LE ROLE DU BIBLIOTHECAIRE

Quel est alors le rôle spécifique du bibliothécaire ? Pour Pierre Pelou (Nations Unies, Genève), ce peut être le développement de produits multimédias destinés à élargir l'écho de l'institution. En tout état de cause, les différents ateliers du colloque, consacrés aux nouvelles pratiques, montrent que, face à de nouveaux objets (Internet, le PLAO), les problématiques restent au fond les mêmes (Comment former les étudiants de premier cycle ? Quel guide de la bibliothèque proposer ? Comment monter un service de références ?).
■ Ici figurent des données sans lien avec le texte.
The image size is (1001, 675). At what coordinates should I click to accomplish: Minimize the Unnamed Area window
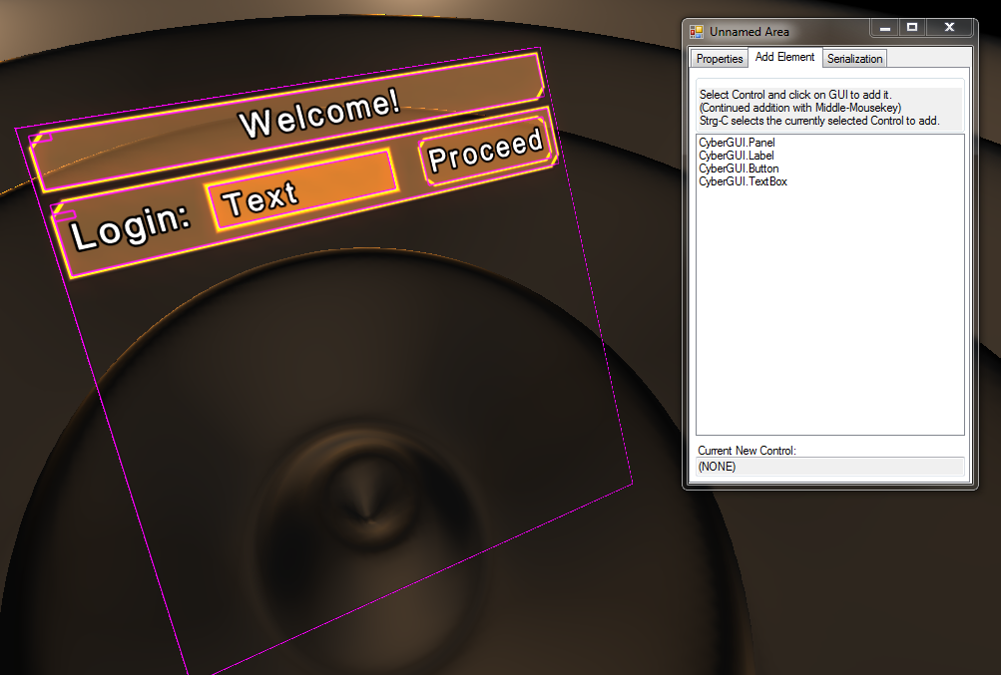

Ce qui change, c'est la diversité croissante des usages et des usagers.

A cette diversité répond habilement, en table ronde de fin de colloque, une diversité d'intervenants : tandis que Pierre Le Loarer (société GSI ERLI) exploite les non-réponses dans la recherche documentaire sur Opac, Alain Guyomarch (European Institute, London School of Economics) témoigne de son usage de la bibliothèque... où il ne va jamais, puisqu'il y accède de son bureau ; tout autre est l'approche de Susie Morgenstern, écrivain pour enfants, qui n'aime que les fiches cartonnées et les bibliothécaires qui disent bonjour... Michel Melot voit à juste titre un grand écart entre la « normalisation nécessaire » (notamment juridique, concernant l'accès au document) et la réponse à une demande de plus en plus personnalisée.

A ce stade, les conclusions pratiques d'un tel colloque confortent le paradoxe : plus la bibliothèque modernise le service à l'usager, et plus le lecteur-type, enfin reconnu, disparaît pourtant au profit d'une palette d'usagers allant du plus autonome, retranché dans son carrel, voire son bureau, au plus dépendant, appelant au secours au fond des fichiers. Il faudra peut-être inventer de nouveaux bibliothécaires pour gérer cette mosaïque d'usages, mais c'est une autre histoire... Et la confrontation avec l'expérience de nos confrères d'outre-Manche, si elle confirme les constats, donne également des pistes prometteuses.